**How to complete this task**
I would like you to restate each record word for word.

#### Provided records

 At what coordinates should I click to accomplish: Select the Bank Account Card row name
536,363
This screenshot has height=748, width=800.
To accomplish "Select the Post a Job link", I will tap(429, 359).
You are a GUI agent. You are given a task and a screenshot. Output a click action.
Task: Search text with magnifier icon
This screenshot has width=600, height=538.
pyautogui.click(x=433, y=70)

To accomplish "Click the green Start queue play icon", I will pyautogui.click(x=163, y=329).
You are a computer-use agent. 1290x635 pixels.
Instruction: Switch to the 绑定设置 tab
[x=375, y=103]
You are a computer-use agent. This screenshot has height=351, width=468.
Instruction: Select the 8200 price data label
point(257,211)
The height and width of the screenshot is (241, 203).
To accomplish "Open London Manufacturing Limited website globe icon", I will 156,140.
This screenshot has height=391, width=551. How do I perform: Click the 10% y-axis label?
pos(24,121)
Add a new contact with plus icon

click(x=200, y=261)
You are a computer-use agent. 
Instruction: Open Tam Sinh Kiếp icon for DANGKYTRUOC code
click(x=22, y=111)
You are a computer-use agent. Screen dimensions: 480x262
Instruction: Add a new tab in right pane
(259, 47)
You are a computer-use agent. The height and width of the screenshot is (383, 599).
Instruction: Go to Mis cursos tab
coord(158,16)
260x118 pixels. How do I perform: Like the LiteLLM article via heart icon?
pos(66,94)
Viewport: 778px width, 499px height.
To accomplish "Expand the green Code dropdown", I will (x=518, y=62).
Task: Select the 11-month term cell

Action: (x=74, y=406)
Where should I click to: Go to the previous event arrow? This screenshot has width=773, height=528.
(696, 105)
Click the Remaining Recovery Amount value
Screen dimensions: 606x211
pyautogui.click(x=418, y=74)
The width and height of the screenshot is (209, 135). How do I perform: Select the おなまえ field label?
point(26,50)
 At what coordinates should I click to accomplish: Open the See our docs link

########

**Exercise solution**
 At what coordinates should I click to accomplish: Select the Bank Account Card row name
536,363
This screenshot has height=748, width=800.
To accomplish "Select the Post a Job link", I will tap(429, 359).
You are a GUI agent. You are given a task and a screenshot. Output a click action.
Task: Search text with magnifier icon
This screenshot has width=600, height=538.
pyautogui.click(x=433, y=70)

To accomplish "Click the green Start queue play icon", I will pyautogui.click(x=163, y=329).
You are a computer-use agent. 1290x635 pixels.
Instruction: Switch to the 绑定设置 tab
[x=375, y=103]
You are a computer-use agent. This screenshot has height=351, width=468.
Instruction: Select the 8200 price data label
point(257,211)
The height and width of the screenshot is (241, 203).
To accomplish "Open London Manufacturing Limited website globe icon", I will 156,140.
This screenshot has height=391, width=551. How do I perform: Click the 10% y-axis label?
pos(24,121)
Add a new contact with plus icon

click(x=200, y=261)
You are a computer-use agent. 
Instruction: Open Tam Sinh Kiếp icon for DANGKYTRUOC code
click(x=22, y=111)
You are a computer-use agent. Screen dimensions: 480x262
Instruction: Add a new tab in right pane
(259, 47)
You are a computer-use agent. The height and width of the screenshot is (383, 599).
Instruction: Go to Mis cursos tab
coord(158,16)
260x118 pixels. How do I perform: Like the LiteLLM article via heart icon?
pos(66,94)
Viewport: 778px width, 499px height.
To accomplish "Expand the green Code dropdown", I will (x=518, y=62).
Task: Select the 11-month term cell

Action: (x=74, y=406)
Where should I click to: Go to the previous event arrow? This screenshot has width=773, height=528.
(696, 105)
Click the Remaining Recovery Amount value
Screen dimensions: 606x211
pyautogui.click(x=418, y=74)
The width and height of the screenshot is (209, 135). How do I perform: Select the おなまえ field label?
point(26,50)
 At what coordinates should I click to accomplish: Open the See our docs link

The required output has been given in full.